Ha llegado a la cestería (hace algún tiempo ya) el lenguaje pedante, insípido, feo. Llamar al pan, pan y al vino, vino, no vende. Lo que se impone actualmente, si se quiere alcanzar cierto ‘nivel’, no es anunciar o explicar cualquier actividad/producción más o menos cestera con palabras comunes y corrientes, sino que eso tiene que ir engolado con mucha literatura fatua, mucho inglés y mucho palabro -véanse, además de los ‘ismos’ de moda, cosas como transversalidad, tendencia, prospectiva, propuesta, sostenibilidad, sinergia,… La guinda del pastel la suele poner el manido término ‘la excelencia’, palabra ésta que ya está más que denunciada: “Lo mejor” –‘la excelencia’, que se dice ahora- “es enemigo de lo bueno”. Eso sin contar con que lo que se categoriza de ‘la excelencia’ no suele tener mayor mérito que el de cumplir con las expectativas de un mercado más o menos elitista, es decir, ése que se mueve por Firmas y en el que la Firma lo es todo.
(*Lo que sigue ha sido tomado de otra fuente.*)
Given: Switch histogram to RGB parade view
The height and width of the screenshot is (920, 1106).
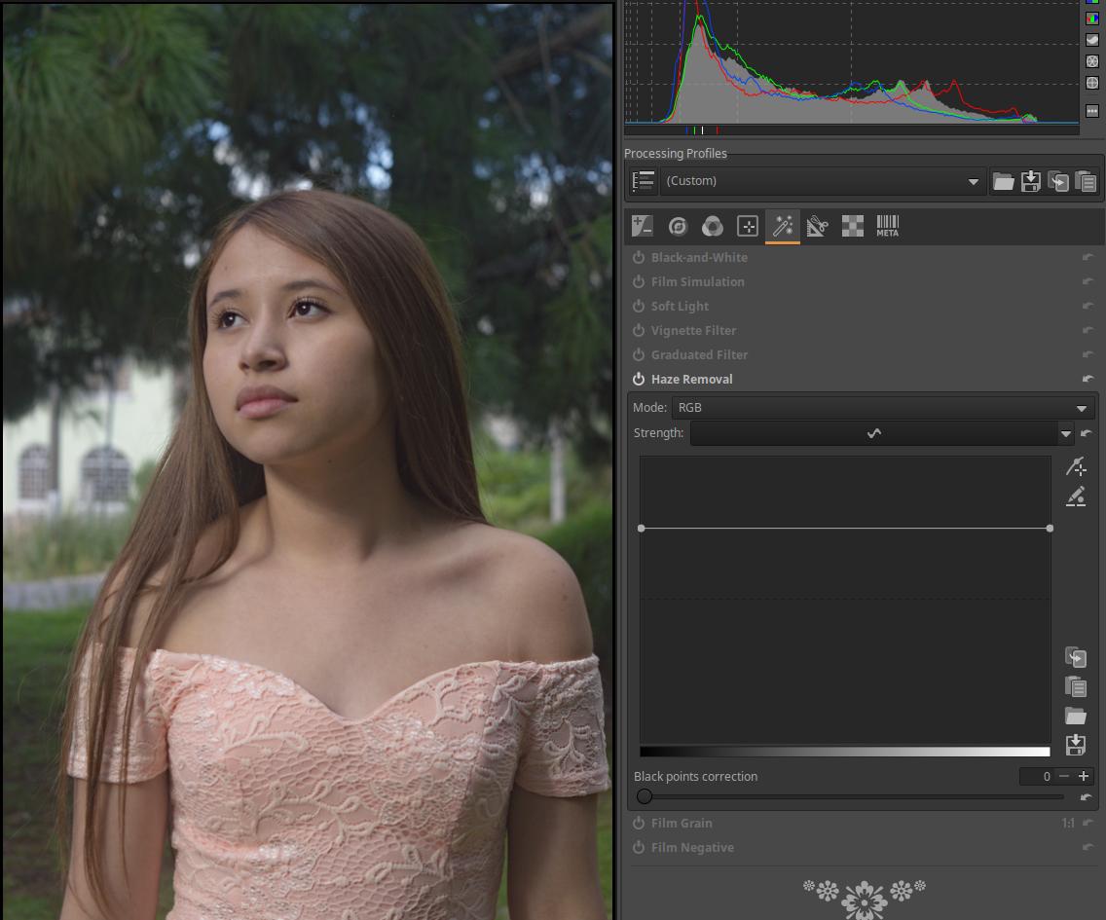Looking at the screenshot, I should [1092, 18].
Pero por debajo de toda esta superficialidad, más profundo, a lo que ese lenguaje insípido va encaminado, es a asimilar y hacer inocua una actividad (la realidad está hecha de palabras), unos conocimientos, objetos, etc., que, al haberse mantenido hasta ‘ayer’ un poco al margen de ese mercadeo por lo alto y de sus servidumbres, aún podía disfrutarse más o menos porque sí. “Esto no tiene precio”. “Se ha pasado el tiempo volando”. “No me puedo creer que lo haya hecho yo”, son cosas que dice mucha gente cuando hace sus primeros cestos y que, de alguna manera, evidencian que estas artes, ejercidas así, sin saber muy bien por qué, podían dar un respiro de ¿libertad? y poner en entredicho ese esclavo mundo regido por el tiempo contado, el dinero y la creencia en la autoría como dioses intocables.
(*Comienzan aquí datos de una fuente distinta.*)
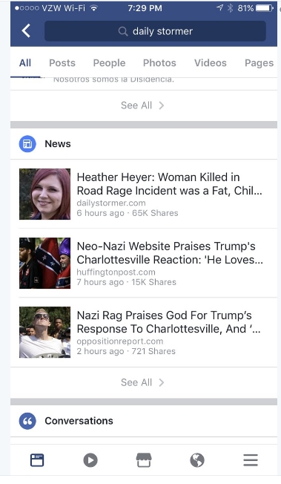Switch to the Posts tab
The height and width of the screenshot is (484, 281).
point(62,63)
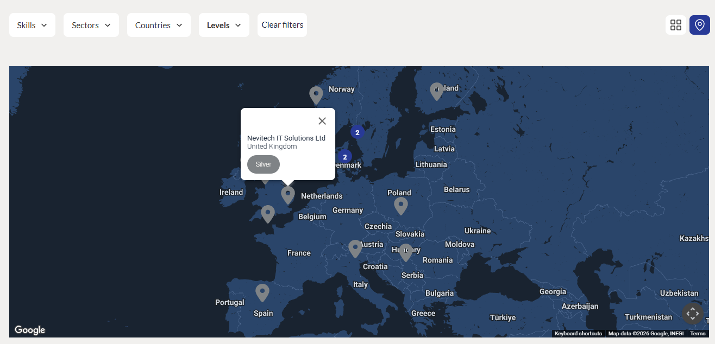Switch to grid view icon
This screenshot has width=715, height=344.
pyautogui.click(x=675, y=25)
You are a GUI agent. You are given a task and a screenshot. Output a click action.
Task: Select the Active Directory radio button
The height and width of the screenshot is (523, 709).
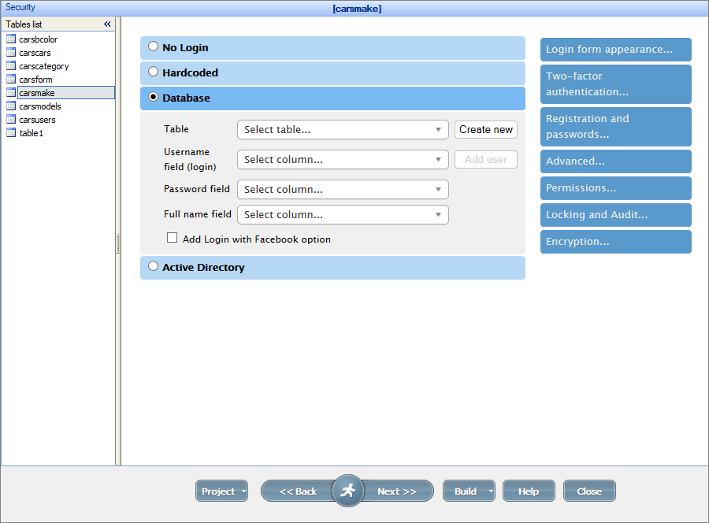[x=153, y=266]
Pero no. De lo que va esto es de haber encontrado en la cestería un nicho de mercado, como siniestramente se dice, y actuar en consecuencia: en los nichos, ya se sabe, todo es lo mismo, muerte. Así que, llegados aquí, que determinada cosa se destine al mercado de ‘la excelencia’, al del Arte o al del ‘todo a cien’ carece ya de importancia: unos y otro se complementan y cumplen con la función, tanto de sostener este mundo pobre de lo vendible, como la de atropellar cualquier resto que pueda quedar por ahí de lo bueno, lo que da placer, lo que no se vende. Cómo, particularmente nos las veamos con esa herida abierta: ¿Vender? ¿Venderse? ¿Mucho? ¿Poco?, ya es harina de otro costal.